Dealing with the encoders, theoretically

Keywords: #ros2 #rp6 #quail

Failure to encode

Tragically, we have hit a speed-bump with the project, the phototransistor on one of the encoders is dead. Obviously this calls for a moment of silence.

The rest of the circuit appears to be working fine, however. While I did want to implement the code to utilise the encoders, it was never actually needed in order to get the robot to follow a line. I could probably replace the part and get it working again, but I do not feel it is worth the effort given the scope of the project. Despite this, my decision to not implement the encoder nodes isn’t a total loss. I did write a simple callback function to test, and did a bit of digging into the ins and outs on what we expect to be reading from the circuit. Following in the spirit of the first post in the QUAIL saga (Installing ROS2 on the raspi), I’m more interested in this series being informative than anything else, which means you’re going to learn about these encoders regardless. Let’s get into it.

Decoding the encoders

The Arexx website conveniently still hosts the datasheets for the RP6, including schematics. From the website we can download the, which contains some circuit diagrams for the encoder PCBs. The curcuit for the encoder looks like so:


Alright, so what are we looking at here? Well, I think most of the interesting behaviour is defined by three components:

  1. The Phototransistor (SFH-9202)
  2. The Op-amp (MCP6001U)
  3. The preset potentiometer R2 (200k$\Omega$)

Starting from the top, we have the SFH-9202. A quick online search leads us to the Datasheet, which lets us know that this IC is the Phototransistor that ‘reads’ the the black and white stripes on the gear. Incidentally, this is also the part that has failed on one of my encoder boards. Equipped with the datasheet, we can figure out how this transistor is being used. Pins 3 and 6 (Emitter and Cathode) are tied directly to ground. Pin 1 (Anode) is in series with a 680$\Omega$ resistor, which itself is tied to the 5V input. Pin 4 (Collector) is where things get a bit interesting, it ties to a 3 other lines:

  1. R2 in series with R3, which is used as a pull-up resistor allowing us to set the reference voltage of the signal into the Op-Amp, and therefore the sensitivity.
  2. The non-inverting input of the Op-amp.
  3. To a series resistor/capacitor, then to ground.

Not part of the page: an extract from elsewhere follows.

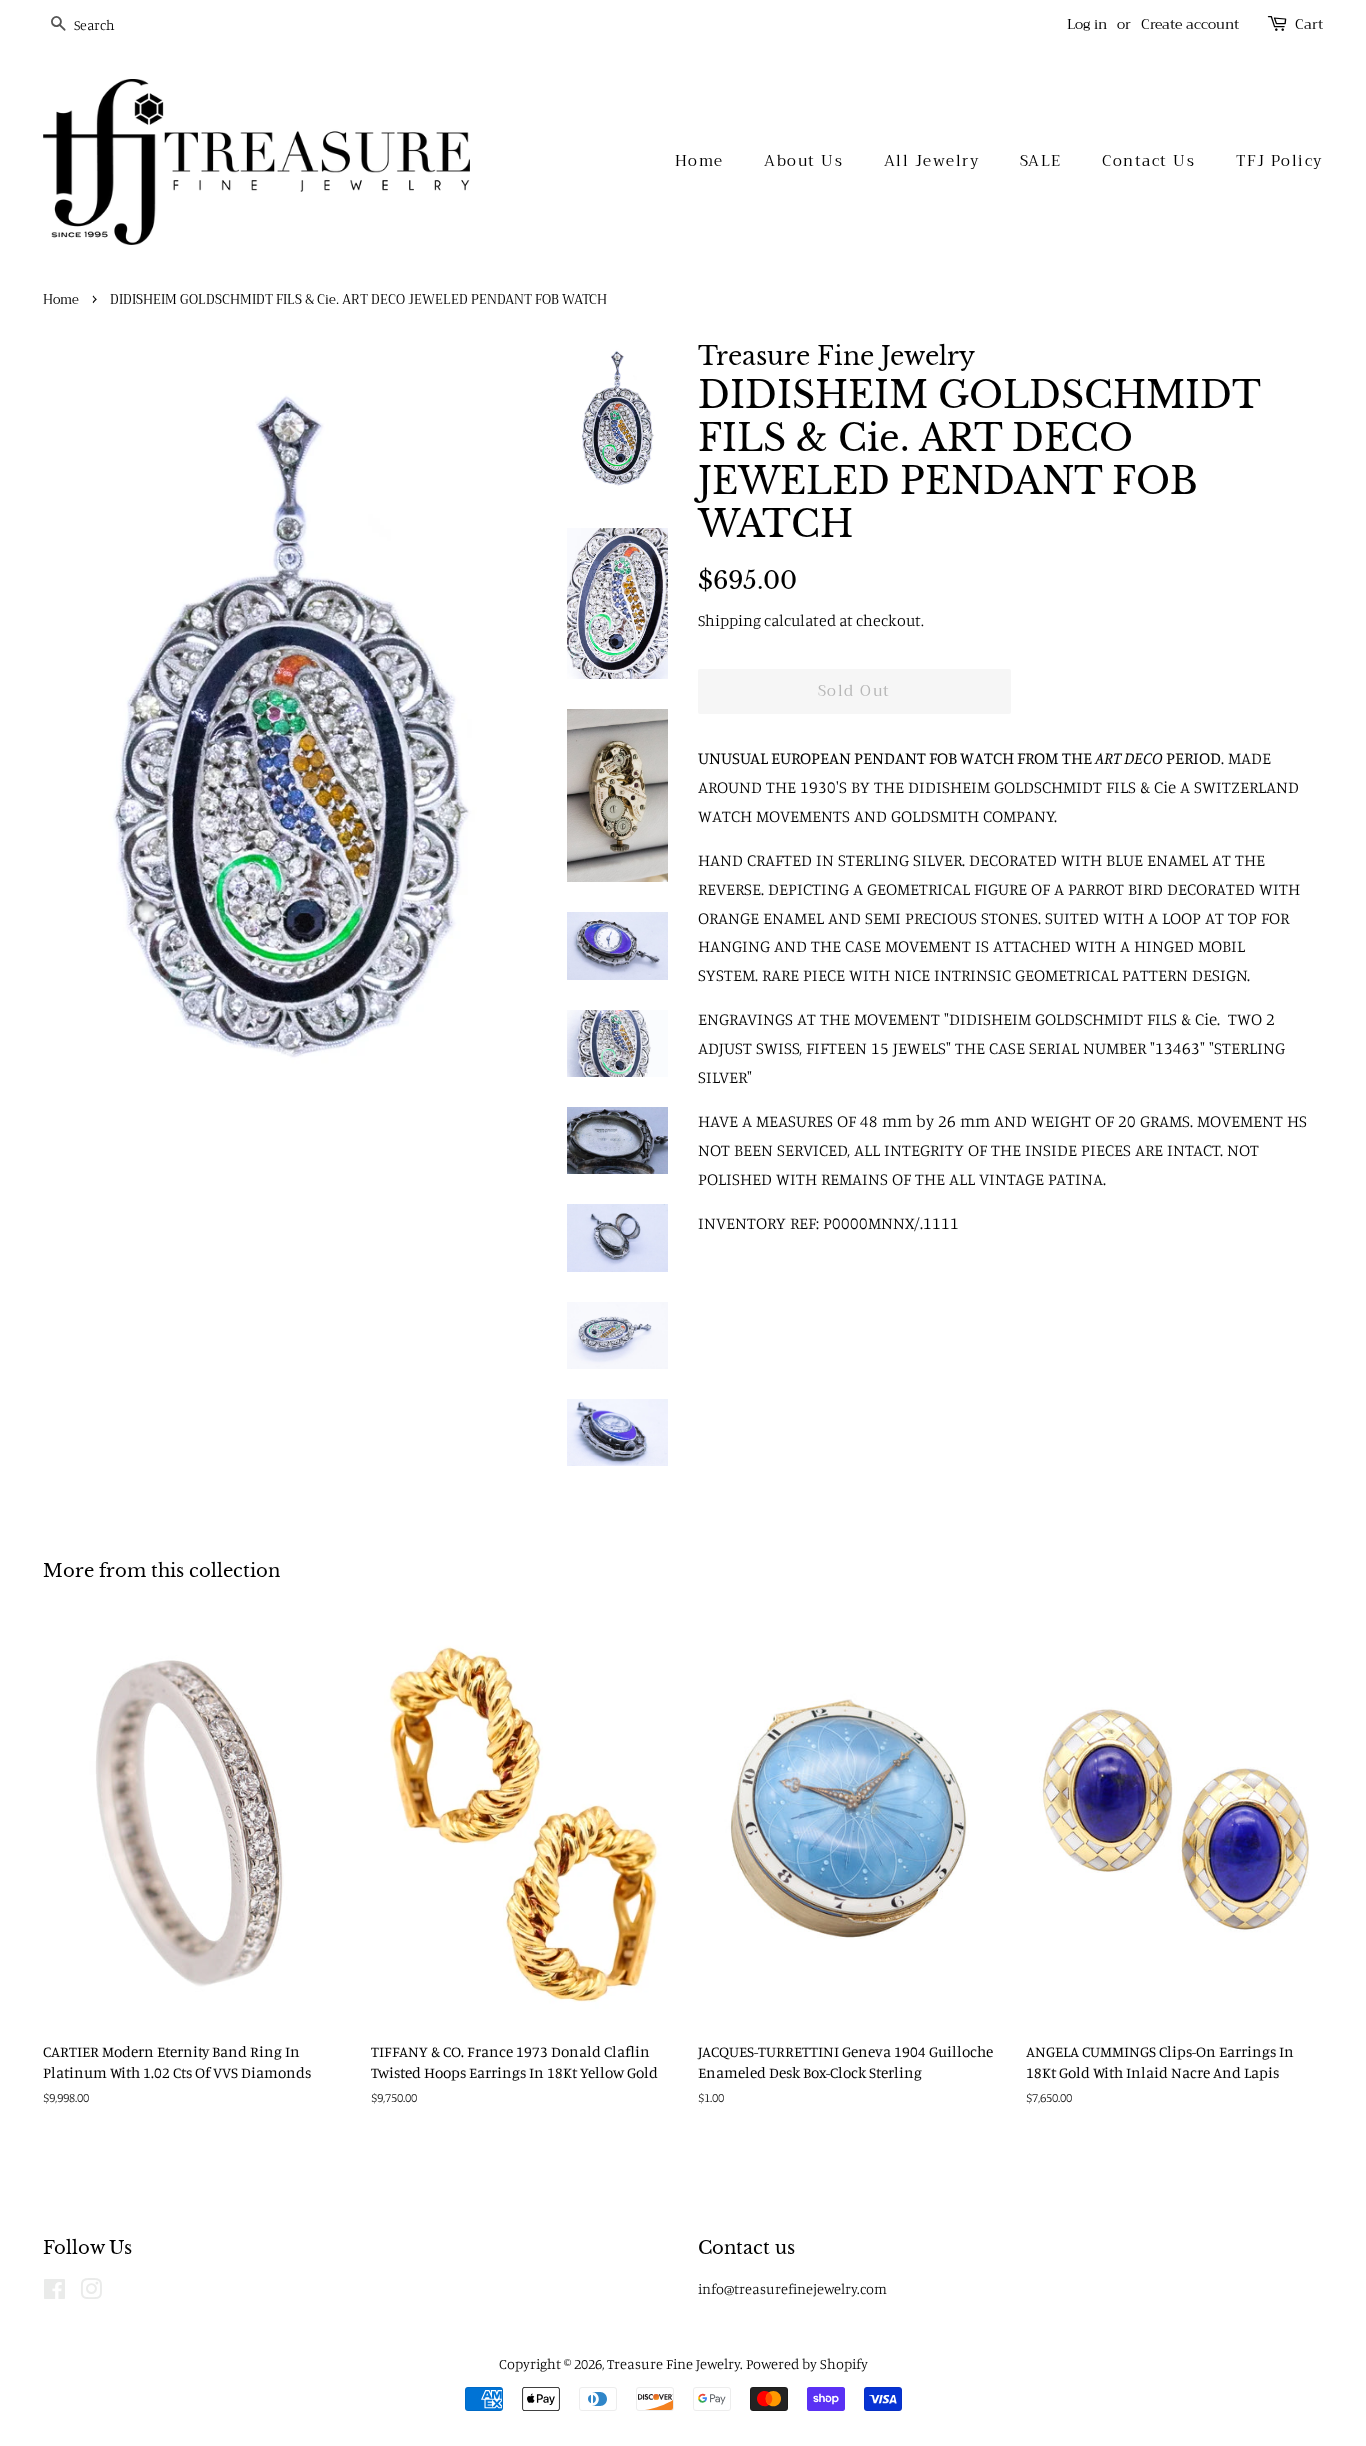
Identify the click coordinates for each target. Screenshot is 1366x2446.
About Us (803, 161)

In order to visualise this better, I attempted to re-created the file in Falstad. I have very little faith that this is correct, but it seems to behave as I would expect. You can play with the circuit yourself here, if you spot anything wrong, please get in contact, I’ll make sure my customer relations team will take action within 3-5 business days.


So, we can expect the ’ticks’ to range from 0-5V from the encoder. The particularly astute readers will realise we have a problem, and it can be found right here. Our GPIO inputs into the pi are not 5V tolerant. This means we weill need to use a logic level converter to convert out signal from 5V to 3.3V in order to be useful. However, once we do that, our signal should easily read by the GPIO as a High/Low input, so we can move on from here.

Coding the encoders

Alright, let’s just pretend that both our encoders are working as intended, and we have everything wired up correctly (If you’re feeling extra daring, imagine that you wired it up correctly the first try). Now onto the fun part, writing the code to read the encoders. I stole most of this from the pigpio website, which lists a supposedly working program to read the inputs from an encoder here. You will want to grab the ‘Rotary Encoder’ file under the ‘pigpiod_if2 code’ section.

There are a number of differences between our use-cases, so a bit of sanding and duct-tape is required. If you are wanting write your own code to read the encoders, that link is what you will need. You will find everything you need in the example program, just make note of the fact that our encoder is single channel, while the example code has been written for a dual channel encoder.

I actually spent many hours trying to figure out a way to write about and document the code I had written to read from the encoders (I think more time than I actually spent writing the code). Unfortuanately, there simply wasn’t anything of interest, each attempt simply devolved into essentially ‘Here is the callback and here is how we define it’. Which, why bother doing that when I can just point you to the documentation for the callback we’re using. Don’t get me wrong, I’d love to waste your time, but I’d like to at least be novel about it, perhaps even entertaining.

And with that, I’m out of things to talk about. We will be moving on to light sensor bar next, and figuring out how best to interface to it.